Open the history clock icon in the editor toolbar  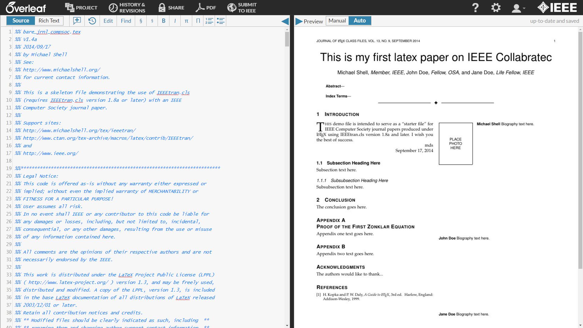(x=92, y=21)
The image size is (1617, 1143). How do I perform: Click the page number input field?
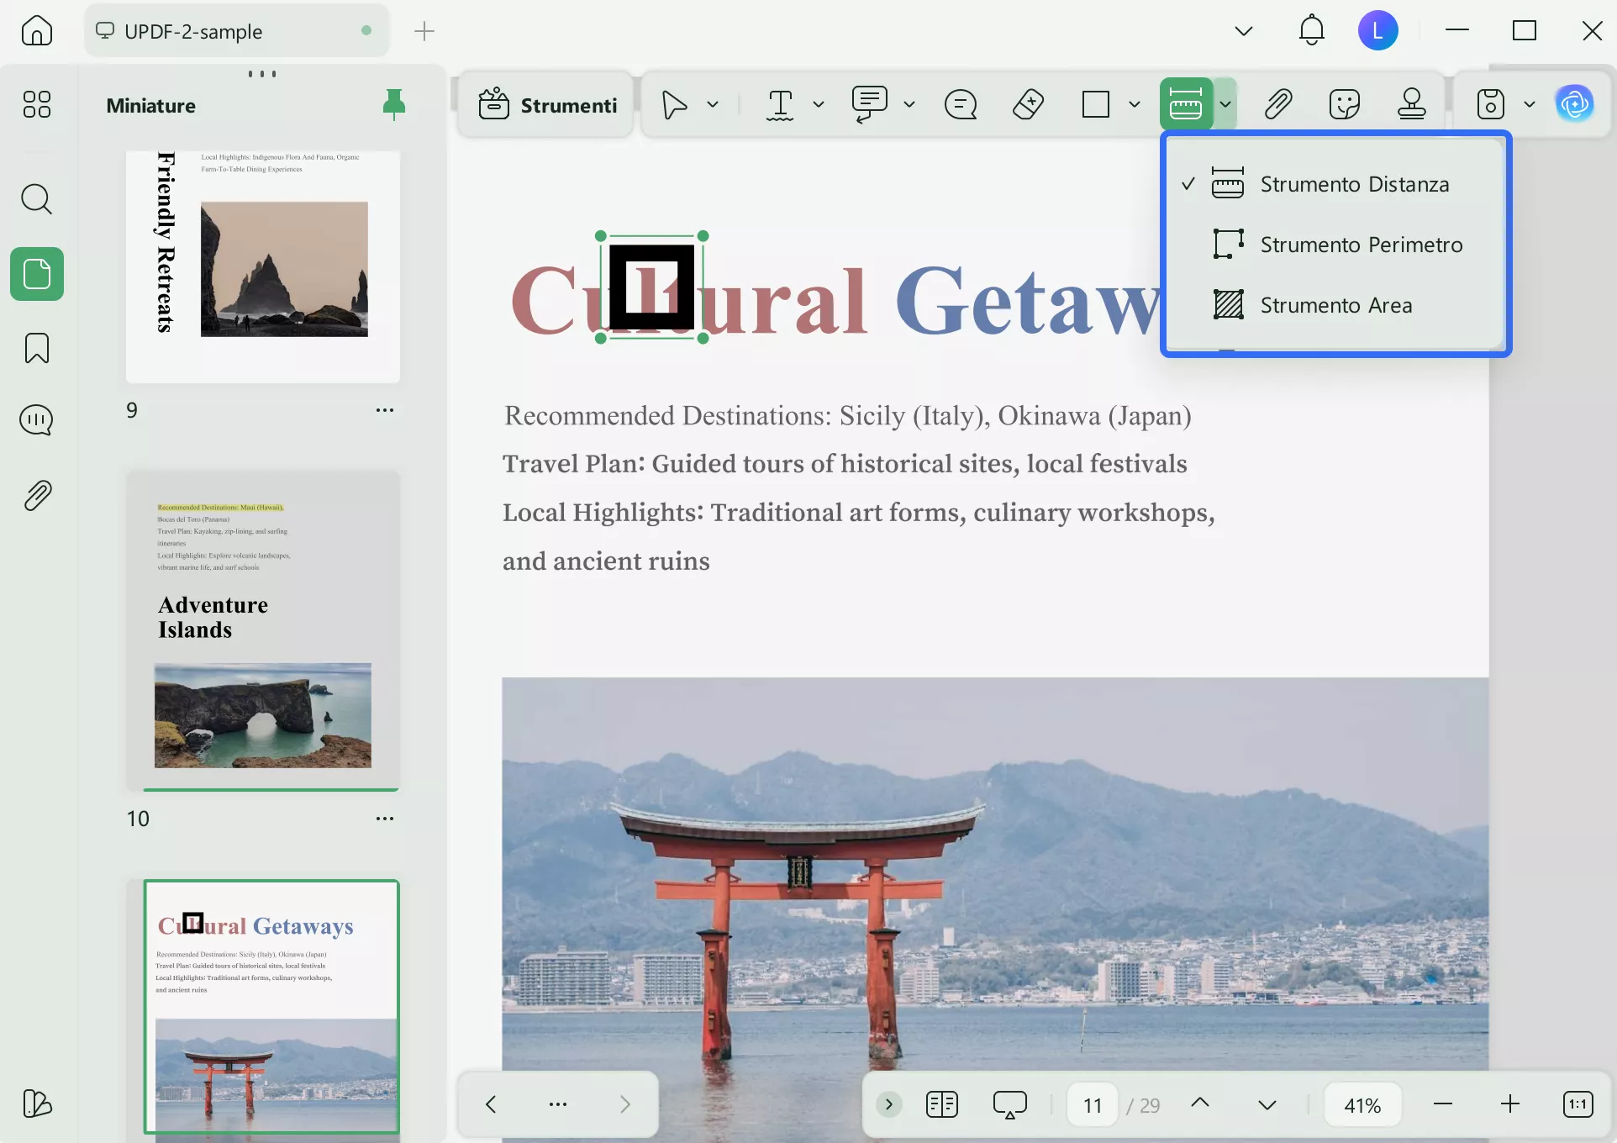pyautogui.click(x=1092, y=1104)
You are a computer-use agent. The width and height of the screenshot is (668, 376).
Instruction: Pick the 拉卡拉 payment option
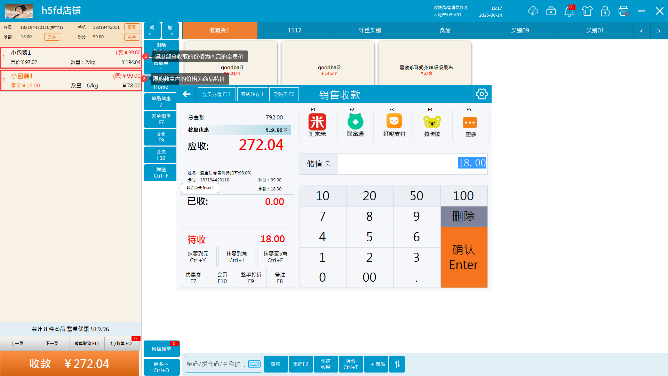432,125
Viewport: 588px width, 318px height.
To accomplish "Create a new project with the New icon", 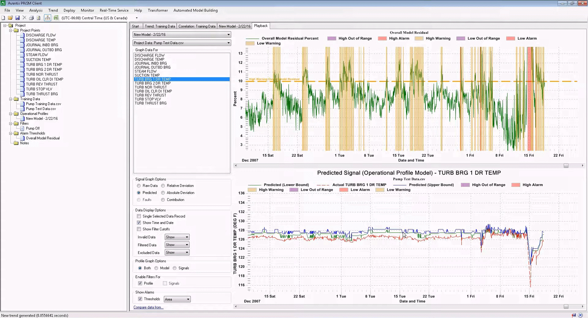I will (3, 17).
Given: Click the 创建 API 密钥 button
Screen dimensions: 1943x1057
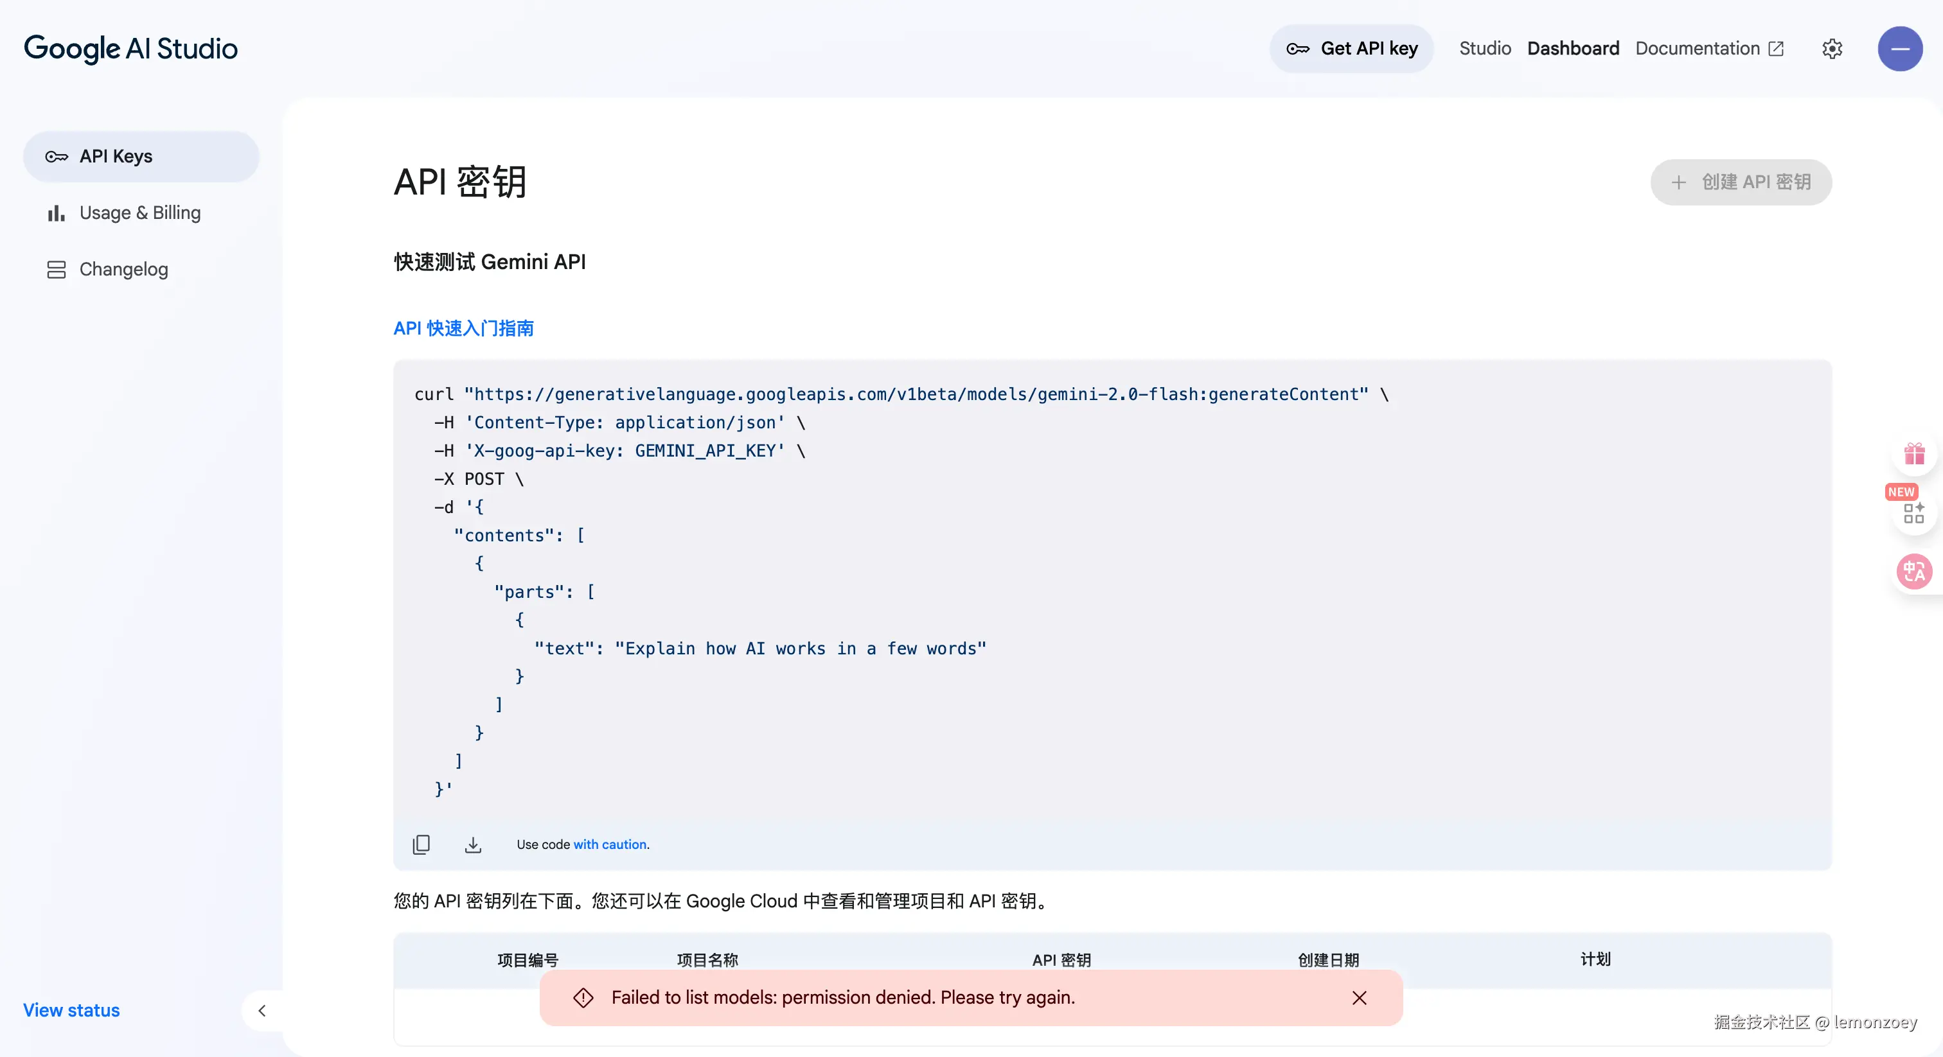Looking at the screenshot, I should pyautogui.click(x=1740, y=182).
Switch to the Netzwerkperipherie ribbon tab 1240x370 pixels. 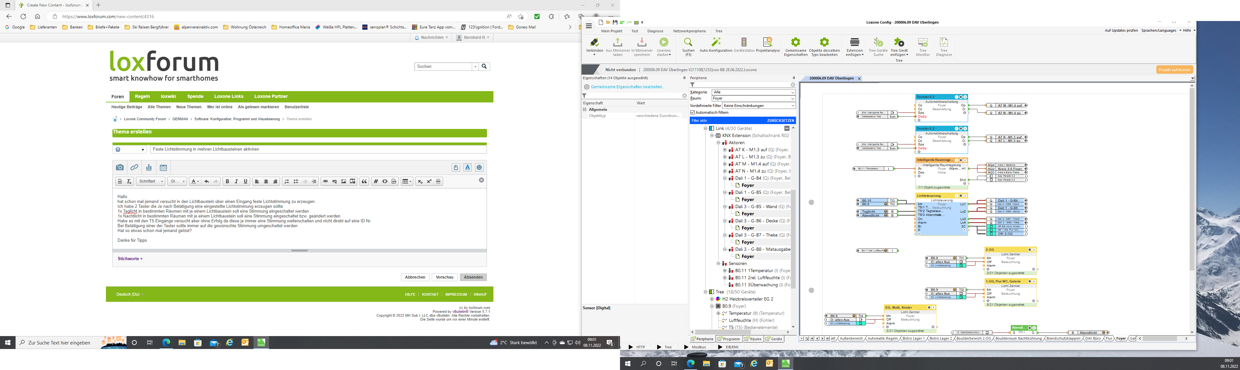pyautogui.click(x=689, y=31)
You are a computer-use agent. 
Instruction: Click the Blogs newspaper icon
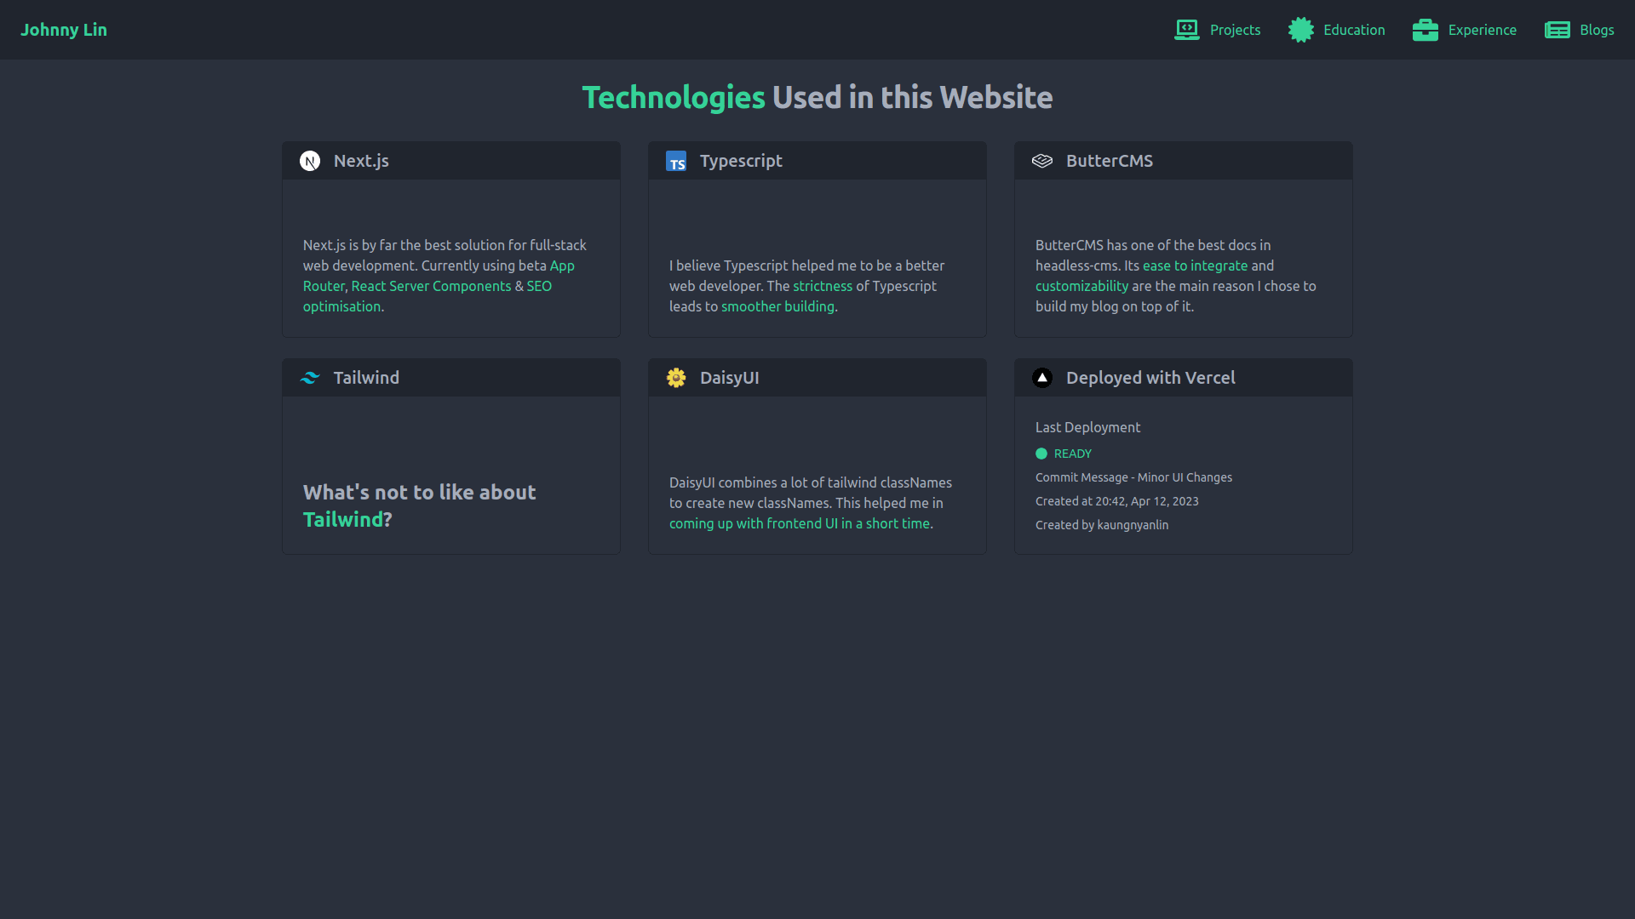[1557, 30]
□ □ □ □ □
# [AIM OF THE TASK]
Across the listing, how many lines contain "height"? State the number and nothing else.

# [RESPONSE TO THIS TASK]
2